The king’s favorite Frenchman Philippe Landar was replaced by the monk Theophilus, that was followed by Iliodor, the “mad monk” from Tsaritsyn; and finally there’s George Rasputin, who, according to popular belief, gained influence on the Emperor, taking advantage of the absolute confidence of the Queen.
Only in January Rasputin was killed in Petrograd by a small group of liberal-minded aristocrats, the group of which reportedly included the Grand Duke. Rasputin’s murderers were punished — though not as serious as one might expect — and the liberal party which they represented, was subjected to harassment. It seems that this reaction was for Nikolay fatal.
There are a number of indications that the soul of the Emperor fought the most different forces. His strong support for the popular struggle against the Germans and defense reforms, which called for the liberals in the beginning of the war, occasionally accompanied by evidence that he could get rid of the “dark forces” besieging his Palace. The most significant event occurred in September 1915, when after four months the plight of the Russian army at the front, the king transferred the Grand Duke Nicholas to the Caucasus and personally took over — though nominally the command of the troops.
This was for the Russian people a clear indication that their king is with them that it was his war and war, war for Holy Russia.
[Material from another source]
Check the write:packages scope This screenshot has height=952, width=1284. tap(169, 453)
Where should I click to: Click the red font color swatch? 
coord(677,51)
But in the end the distrust of the liberals, the fear that can make people and the influence of the Empress, Baltic Germans and Rasputin, it seems, drew the king on the side of those who believed that victory for Germany is the lesser of two evils.
Outwardly, Nikolai is largely similar to his cousin king George. With regard to the personal qualities of the Emperor of Russia — if not to take into account his good desire to benefit his Ghost fear and the ease with which others could take his thoughts and feelings, there is little in common. Nicholas felt weak and timid; and the testimony of Prince George of Greece, who saw with my own eyes, as king was made the first attempt in Kyoto in 1891, and, according to him, “Nicky tried to escape [from the Japanese of a fanatic, who attacked him with a sword], running from one store to another”, it seems, is a fair prediction of the nature, not endowed with sufficient strength to be Emperor of a great nation that participated in the war of 1914.